**What is needed:**
When you reach the line in the listing below that contains "Given: Click New", begin returning lines exactly as written, and stop after the line that contains "The width and height of the screenshot is (851, 656).". Return no other lines.

**Working data:**
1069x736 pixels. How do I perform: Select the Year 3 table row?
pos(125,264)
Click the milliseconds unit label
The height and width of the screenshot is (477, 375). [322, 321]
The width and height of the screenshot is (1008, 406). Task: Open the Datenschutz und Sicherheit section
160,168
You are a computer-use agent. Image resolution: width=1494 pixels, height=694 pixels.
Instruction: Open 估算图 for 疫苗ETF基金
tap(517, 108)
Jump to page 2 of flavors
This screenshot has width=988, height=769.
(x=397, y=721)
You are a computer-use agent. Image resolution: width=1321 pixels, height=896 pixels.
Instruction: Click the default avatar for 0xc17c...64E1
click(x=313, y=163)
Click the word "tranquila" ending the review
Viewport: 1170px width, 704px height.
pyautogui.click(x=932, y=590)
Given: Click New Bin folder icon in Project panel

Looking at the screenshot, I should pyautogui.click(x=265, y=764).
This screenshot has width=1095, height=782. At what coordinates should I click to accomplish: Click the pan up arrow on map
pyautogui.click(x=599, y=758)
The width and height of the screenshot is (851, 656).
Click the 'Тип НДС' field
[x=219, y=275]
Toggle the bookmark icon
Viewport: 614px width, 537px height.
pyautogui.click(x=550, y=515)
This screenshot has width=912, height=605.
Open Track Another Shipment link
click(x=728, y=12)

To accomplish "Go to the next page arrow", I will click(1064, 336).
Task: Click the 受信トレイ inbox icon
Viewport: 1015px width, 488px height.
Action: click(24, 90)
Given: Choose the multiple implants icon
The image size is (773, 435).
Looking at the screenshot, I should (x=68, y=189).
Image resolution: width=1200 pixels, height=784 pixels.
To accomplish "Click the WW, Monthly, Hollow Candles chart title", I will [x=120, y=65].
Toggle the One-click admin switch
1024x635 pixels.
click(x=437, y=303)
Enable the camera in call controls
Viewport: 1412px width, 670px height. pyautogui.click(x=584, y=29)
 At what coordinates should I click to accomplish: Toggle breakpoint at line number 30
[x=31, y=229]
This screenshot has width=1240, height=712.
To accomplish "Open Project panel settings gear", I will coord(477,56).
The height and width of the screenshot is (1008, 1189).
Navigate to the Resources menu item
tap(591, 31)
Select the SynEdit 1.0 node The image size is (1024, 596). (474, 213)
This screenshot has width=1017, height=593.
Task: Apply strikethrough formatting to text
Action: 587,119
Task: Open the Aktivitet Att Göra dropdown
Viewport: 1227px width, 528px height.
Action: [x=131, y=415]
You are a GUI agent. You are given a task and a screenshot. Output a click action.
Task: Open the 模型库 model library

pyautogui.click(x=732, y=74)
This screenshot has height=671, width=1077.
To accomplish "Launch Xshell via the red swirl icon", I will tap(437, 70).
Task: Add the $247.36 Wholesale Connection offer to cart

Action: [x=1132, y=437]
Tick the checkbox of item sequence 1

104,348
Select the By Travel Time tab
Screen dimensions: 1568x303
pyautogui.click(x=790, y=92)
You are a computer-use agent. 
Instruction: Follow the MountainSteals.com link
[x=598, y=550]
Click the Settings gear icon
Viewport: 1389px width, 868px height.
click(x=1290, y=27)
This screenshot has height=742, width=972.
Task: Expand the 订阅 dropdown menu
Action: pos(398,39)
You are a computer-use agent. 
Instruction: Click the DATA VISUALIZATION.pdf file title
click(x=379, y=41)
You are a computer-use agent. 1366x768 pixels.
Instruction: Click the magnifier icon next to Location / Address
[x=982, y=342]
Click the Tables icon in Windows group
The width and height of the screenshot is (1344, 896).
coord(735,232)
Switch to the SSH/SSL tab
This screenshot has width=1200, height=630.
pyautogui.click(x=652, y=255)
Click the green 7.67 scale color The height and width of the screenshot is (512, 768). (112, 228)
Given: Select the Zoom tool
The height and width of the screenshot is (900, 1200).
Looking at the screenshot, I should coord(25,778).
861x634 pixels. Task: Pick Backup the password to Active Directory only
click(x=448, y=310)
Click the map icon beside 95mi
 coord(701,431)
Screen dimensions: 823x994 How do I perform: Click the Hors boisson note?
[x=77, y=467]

**Response area:**
Given: Click New Bin folder icon in Project panel

Looking at the screenshot, I should pyautogui.click(x=265, y=764).
This screenshot has width=1095, height=782. At what coordinates should I click to accomplish: Click the pan up arrow on map
pyautogui.click(x=599, y=758)
The width and height of the screenshot is (851, 656).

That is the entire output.